Published online Nov 6, 2018. doi: 10.12998/wjcc.v6.i13.650
Peer-review started: July 19, 2018
First decision: August 25, 2018
Revised: September 13, 2018
Accepted: October 11, 2018
Article in press: October 11, 2018
Published online: November 6, 2018
Processing time: 110 Days and 2.4 Hours
The standard treatment for upper gastrointestinal cancers is surgical resection. However, many patients are diagnosed in middle-advanced stage or are elderly, and most of them have lost their best chance of surgery. These patients can only receive palliative treatments to relieve esophageal obstruction symptoms.

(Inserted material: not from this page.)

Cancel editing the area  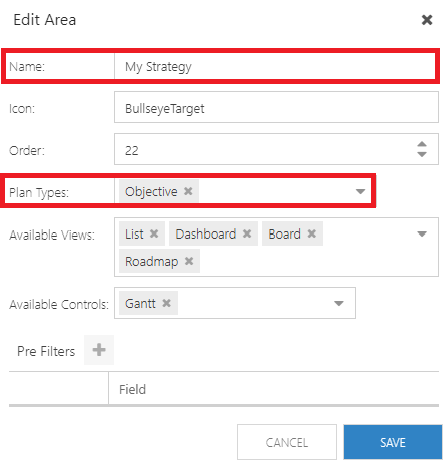point(287,442)
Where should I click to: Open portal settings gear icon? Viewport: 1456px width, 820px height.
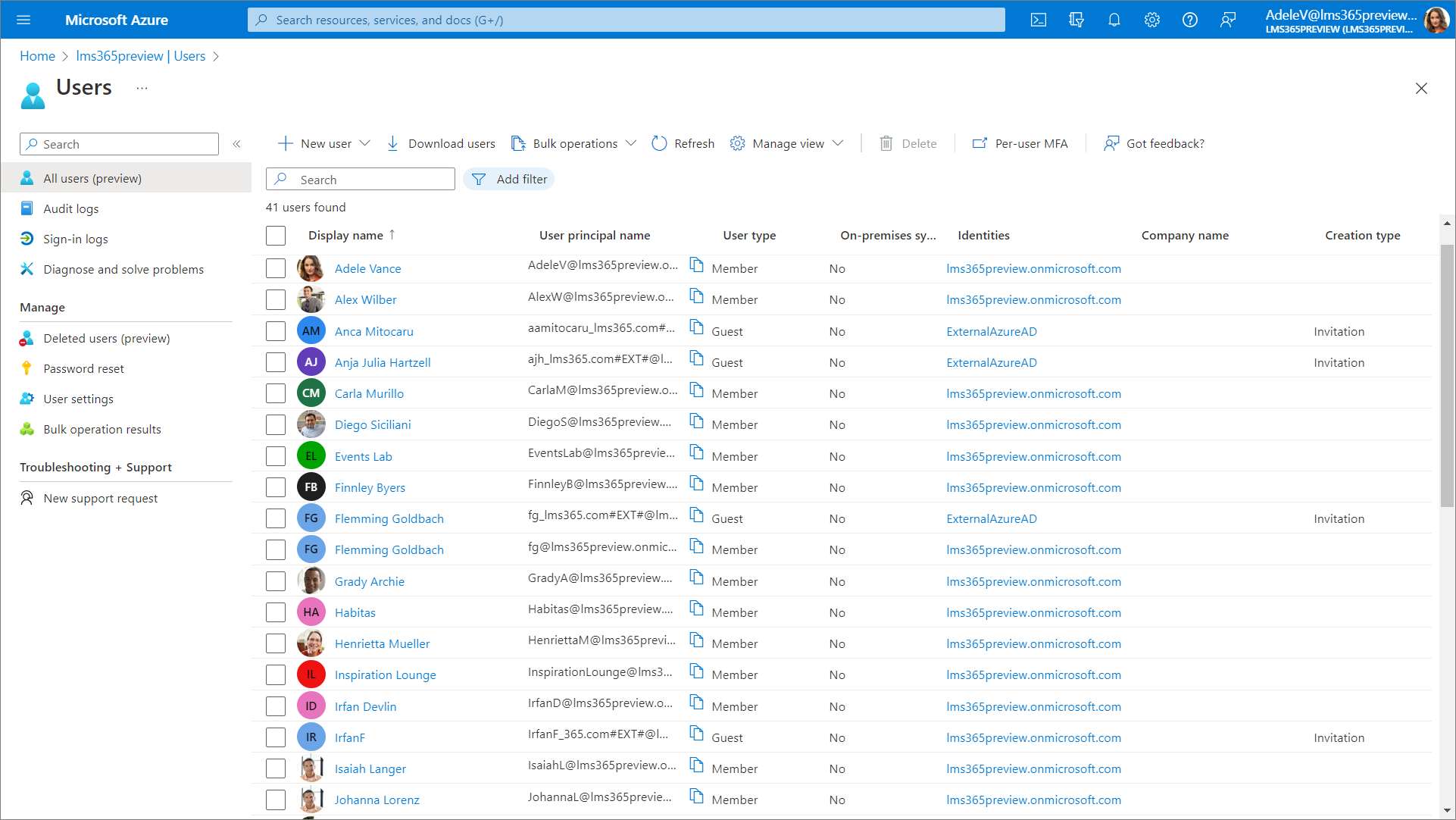coord(1152,20)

Photodynamic therapy (PDT) can significantly improve the symptoms of patients with middle-advanced stage upper gastrointestinal carcinomas. PDT can also be used in combination with chemotherapy or radiation to improve efficacy and reduce side-effects.

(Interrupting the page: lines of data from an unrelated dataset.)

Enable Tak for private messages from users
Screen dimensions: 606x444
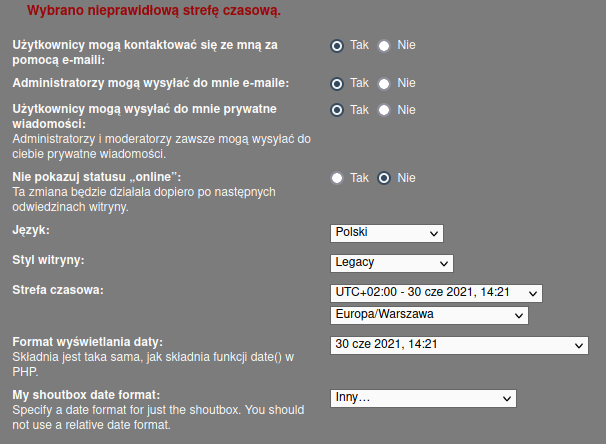coord(337,110)
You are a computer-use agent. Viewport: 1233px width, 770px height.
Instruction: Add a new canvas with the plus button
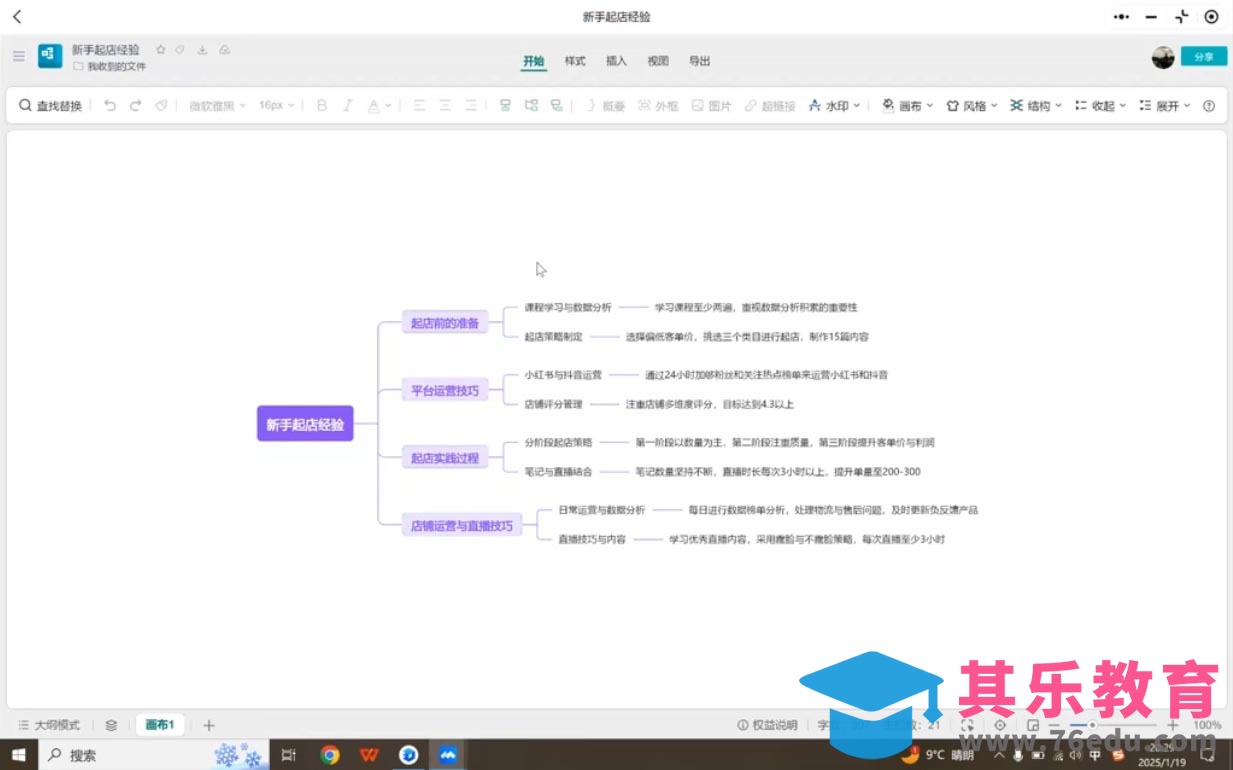click(x=209, y=725)
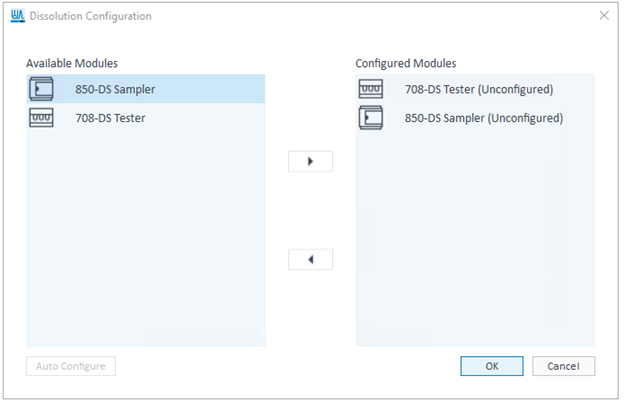Confirm the configuration with OK
The height and width of the screenshot is (402, 624).
point(491,366)
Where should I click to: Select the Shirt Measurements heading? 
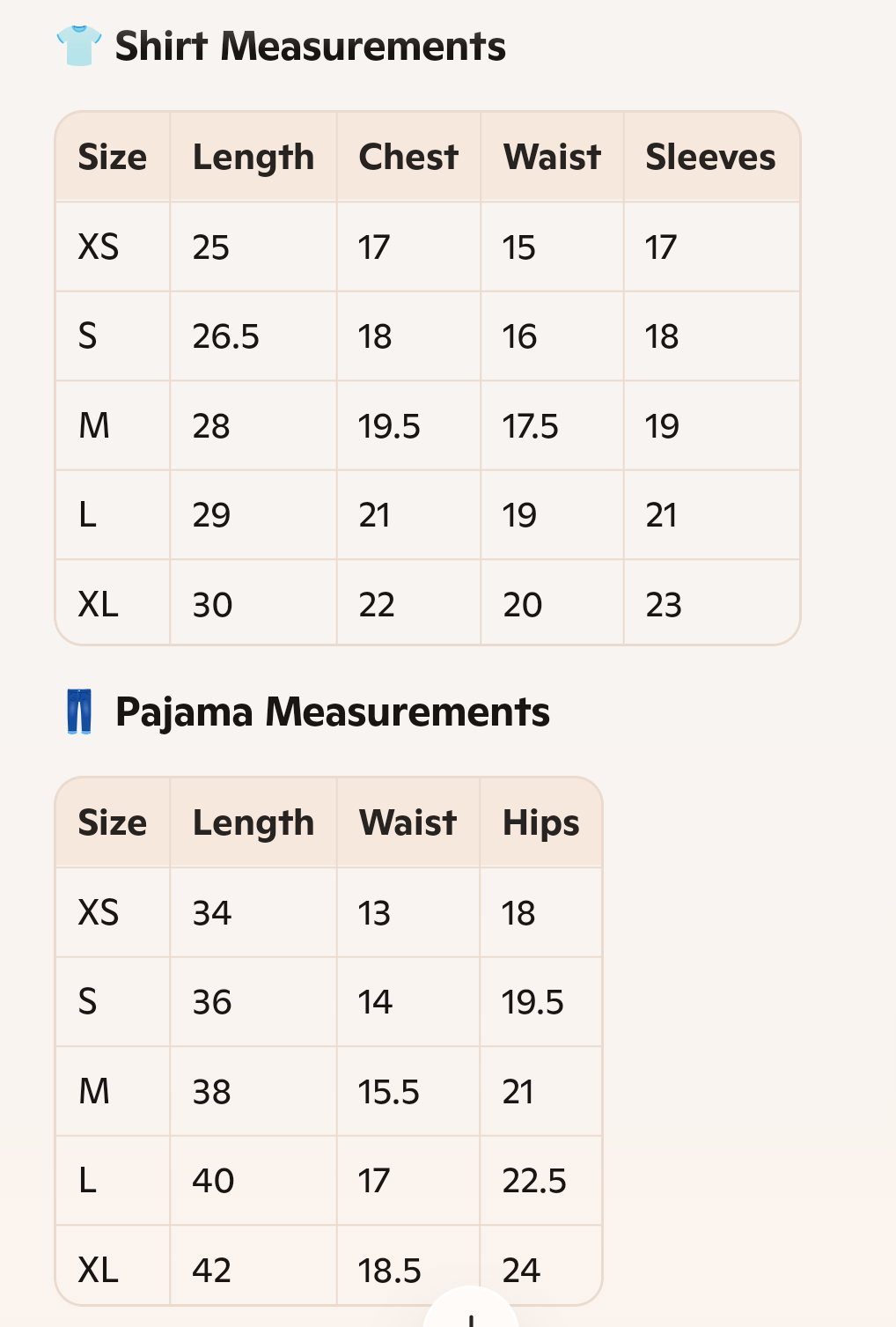[310, 46]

The main aim of the present study was to clarify the effect of PDT alone or in combination with radiotherapy/chemotherapy for the treatment of middle-advanced stage upper gastrointestinal carcinomas.
This was the first comprehensive article on this topic to take into account all the available evidence. We quantified the effect of PDT in addition to radiotherapy/chemotherapy for middle-advanced stage upper gastrointestinal carcinomas.
A meta-analysis was performed according to the guidelines of the PRISMA protocol. PubMed, Cochrane Library, EMBASE, Cochrane Library, China National Knowledge Infrastructure, and China Science and Technology Journal Database databases were comprehensively searched for studies analyzing the effect of PDT alone or combined with radiotherapy/chemotherapy for middle-advanced stage upper gastrointestinal carcinomas. The risks of bias and quality of the individual studies were assessed using funnel plots and the Cochrane System Evaluation Manual Intervention. Both fixed and random effects models were used to estimate the risk ratios for dichotomous outcomes.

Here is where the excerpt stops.